Não chega a ser o caos mas somente hoje fui capaz de ver, estar em casa, sentir esta tranquilidade de estar em casa. Acordo com mais energia, faço café da manhã e penso que não tomei café da manhã algum durante toda a semana. Coloco música, cozinho devagar. Organizo o lixo, começo a colocar a casa em ordem. Abro a janela e entra uma brisa de chuva maravilhosa, refrescante. Tem muito a ser feito mas sinto uma felicidade em dar os pequenos passos. Paro para comer e coloco um capítulo de House. Quanto tempo que não assisto as séries que tanto gosto. Quanto tempo que não me sinto assim… a vontade.

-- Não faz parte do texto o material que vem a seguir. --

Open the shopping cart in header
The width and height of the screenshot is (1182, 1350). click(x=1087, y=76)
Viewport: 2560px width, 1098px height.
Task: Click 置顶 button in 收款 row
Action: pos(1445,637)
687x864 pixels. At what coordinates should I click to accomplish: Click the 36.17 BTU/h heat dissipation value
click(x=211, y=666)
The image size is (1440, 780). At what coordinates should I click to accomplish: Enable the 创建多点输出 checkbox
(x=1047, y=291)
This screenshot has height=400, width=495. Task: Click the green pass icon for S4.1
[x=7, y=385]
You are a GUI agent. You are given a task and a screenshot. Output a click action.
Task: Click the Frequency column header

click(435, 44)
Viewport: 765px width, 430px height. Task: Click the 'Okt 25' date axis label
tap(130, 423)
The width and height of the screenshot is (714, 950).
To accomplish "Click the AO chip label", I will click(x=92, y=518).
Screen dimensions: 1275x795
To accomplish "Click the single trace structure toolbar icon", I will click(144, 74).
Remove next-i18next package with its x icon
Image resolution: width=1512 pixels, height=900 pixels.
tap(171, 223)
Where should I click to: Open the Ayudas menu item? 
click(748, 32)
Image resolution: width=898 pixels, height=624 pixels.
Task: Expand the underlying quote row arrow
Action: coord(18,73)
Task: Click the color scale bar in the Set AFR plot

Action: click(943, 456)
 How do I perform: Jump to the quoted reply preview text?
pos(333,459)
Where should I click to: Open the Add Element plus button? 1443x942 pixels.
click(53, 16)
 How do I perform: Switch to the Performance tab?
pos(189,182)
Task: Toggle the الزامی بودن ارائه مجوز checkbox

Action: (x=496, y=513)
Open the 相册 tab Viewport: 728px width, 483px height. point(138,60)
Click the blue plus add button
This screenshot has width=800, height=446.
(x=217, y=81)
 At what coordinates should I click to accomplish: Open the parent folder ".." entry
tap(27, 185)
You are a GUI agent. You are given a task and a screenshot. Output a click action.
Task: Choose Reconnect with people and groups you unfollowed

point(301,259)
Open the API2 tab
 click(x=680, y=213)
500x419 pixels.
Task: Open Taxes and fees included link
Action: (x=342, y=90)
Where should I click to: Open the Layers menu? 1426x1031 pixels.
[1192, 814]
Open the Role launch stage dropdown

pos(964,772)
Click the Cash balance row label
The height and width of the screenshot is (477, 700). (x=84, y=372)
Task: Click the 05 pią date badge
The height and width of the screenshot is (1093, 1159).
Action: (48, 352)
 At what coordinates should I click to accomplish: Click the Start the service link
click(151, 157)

Necessito de solidão. Preciso de tempo para mim. Tempo para pensar, ou para não pensar. Para mim. Não tinha esta necessidade antes e era “namorada-dependente”. Sou feliz só e me pergunto se posso voltar a ser um dia acompanhado. Mas este não é o pensamento importante.
O importante é: Por que não consigo dar os passos e organizar minha outra casa, está que está um verdadeiro caos, lixo por todos lados, o chão grudento, a cozinha agonizante? Esta minha casa sem paredes e sem teto chamada vida.
———-
* A Casa – Vinicius de Moraes


Deixo a pergunta pra você: será que ainda não esté faltando você “reconhecer” seu lar?
Aproveitando a sua analogia, às vezes, por necessidade, moramos muito tempo em lugares que não consideramos nossa casa. É apenas o lugar onde dormimos, onde podemos cuidar de nós mesmos. Mas daí a considerar esse lugar nossa casa, ou nosso lar, existe muita difereça.
Para o nosso lar tem que existir um reconhecimento. Precisamos reconhecer características nossas em nosso lar. Assim ele terá a nossa cara! Será uma extensão de nós. E assim cuidaremos dele!
Já passei por um tempo em que vivi a 1000 por hora, dormindo pouco, saindo e trabalhando muito, conhecendo muita gente e tentando manter tudo e todos próximos a mim. Confesso que era um período de carência pessoal. Essa vida a 1000 por hora só não me permitia, justamente, arrumar minha casa. Dia após dia eu seguia naquela rotina super divertida, me distraindo bastante e cada vez mais deixando a minha casa de lado.
Isso seguiu até o dia em que acho que voltei a reconhecer na minha casa, o meu lar. Em alguns amigos (e namorada também) e nas atividades que fazia com eles comecei a reconhecer a minha casa novamente. Diminui a velocidade e, juntamente com essas pessoas mais próximas, comecei a arrumar o meu lar aos poucos.
Não acredito que ele esteja 100% arrumado hoje (quem será que tem seu lar 100% arrumado?), mas, a partir do dia em que eu o reconheci como meu lar, tudo ficou menos difícil.
Poxa Johny, muito obrigado pelas palavras. Realmente, está faltando reconhecer minha vida, olhar por outro ângulo para ela. Dar uma parada e buscar o que realmente quero e focar nisto. É mais fácil deixar levar, se entupir de coisas e esquecer que tenho que trabalhar a vida e que este trabalho não é tão fácil e que as vezes vai doer bastante. Tenho que entrar no processo, tenho que encarar isto de frente.